Falling yields cheered traders but left mortgage pricing anything but settled

Treasury yields slide again

US Treasury yields moved lower on Tuesday as traders weighed the chances of an end to the Iran conflict and a Federal Reserve that looked inclined to stay put on interest rates, offering brief relief to rate‑sensitive markets including housing finance.

The 10‑year Treasury yield slipped to around 4.30%, with two‑year yields near 3.78% and the 30‑year just under 4.89%.

The move extended a two‑day rally, with two‑year yields falling more than seven basis points to about 3.75%. Ten‑year yields slipped to roughly 4.28%, even as oil prices stayed elevated and Middle East risk continues.

Money market futures priced in almost no chance of Fed cuts for the rest of the year. At one point last week, they even briefly assigned a majority probability to another rate increase by the end of 2026, according to the CME FedWatch tool.

Bond market weighs war and oil shock

Investors continue to track unconfirmed reports that Iran’s president is prepared to end the war if given security guarantees, alongside signals from Washington about the duration of US involvement.

The Wall Street Journal reported that president Donald Trump told aides he is willing to wind down US military operations even if the Strait of Hormuz stayed largely closed, while the New York Post reported he believes the conflict would likely end soon, with other nations leading efforts to reopen the waterway. 

Federal Reserve chair Jerome Powell, by contrast, struck a measured tone on how the central bank would respond to the oil shock.

He said the Fed’s “tendency is to look through any kind of supply shock,” adding that inflation expectations appeared “well anchored beyond the short term,” so policymakers do not see an immediate need to raise rates in response to higher energy costs.

Kansas City Fed president Jeff Schmid, who does not vote on policy this year, warned that officials should not assume inflation from higher oil prices would prove transitory.

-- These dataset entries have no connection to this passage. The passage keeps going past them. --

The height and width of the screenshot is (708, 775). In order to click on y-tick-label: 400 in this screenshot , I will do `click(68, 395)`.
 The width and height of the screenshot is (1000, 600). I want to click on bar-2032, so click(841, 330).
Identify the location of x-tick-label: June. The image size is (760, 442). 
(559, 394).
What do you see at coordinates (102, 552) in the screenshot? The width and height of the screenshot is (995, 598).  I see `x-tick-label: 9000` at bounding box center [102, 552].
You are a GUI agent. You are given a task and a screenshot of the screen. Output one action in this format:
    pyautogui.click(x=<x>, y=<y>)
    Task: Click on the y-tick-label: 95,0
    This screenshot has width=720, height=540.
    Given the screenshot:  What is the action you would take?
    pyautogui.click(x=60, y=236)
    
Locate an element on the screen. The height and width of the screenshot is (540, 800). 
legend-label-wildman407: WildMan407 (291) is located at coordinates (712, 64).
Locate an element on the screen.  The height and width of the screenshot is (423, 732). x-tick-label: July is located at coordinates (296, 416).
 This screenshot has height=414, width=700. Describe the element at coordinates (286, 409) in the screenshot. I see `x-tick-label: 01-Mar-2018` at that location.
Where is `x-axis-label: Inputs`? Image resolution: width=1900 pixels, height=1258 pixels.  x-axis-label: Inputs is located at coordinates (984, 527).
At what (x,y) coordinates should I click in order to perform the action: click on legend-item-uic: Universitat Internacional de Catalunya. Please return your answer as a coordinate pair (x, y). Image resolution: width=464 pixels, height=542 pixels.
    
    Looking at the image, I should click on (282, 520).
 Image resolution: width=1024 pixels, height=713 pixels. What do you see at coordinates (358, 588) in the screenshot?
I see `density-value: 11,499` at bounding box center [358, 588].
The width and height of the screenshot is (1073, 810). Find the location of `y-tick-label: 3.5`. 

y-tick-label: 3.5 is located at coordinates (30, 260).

US secretary of state Marco Rubio, speaking to Al Jazeera, said American objectives in Iran would take “weeks, not months” to achieve, suggesting the conflict might remain a live factor for markets into the second half of the year.

What it meant for mortgage desks

For US mortgage desks, the drop in Treasury yields highlighted that markets have begun to see the oil spike less as a pure inflation story and more as a potential drag on growth.

That shift helped pull benchmark yields off their highs, easing immediate pressure on mortgage‑backed security valuations and warehouse funding costs.

However, lower yields on a single day does not guarantee a smoother path for borrowers. Brokers still face clients trying to time volatile markets, lenders ready to withdraw products at short notice, and a Fed that looks in no hurry to deliver the rate cuts many households hope will follow.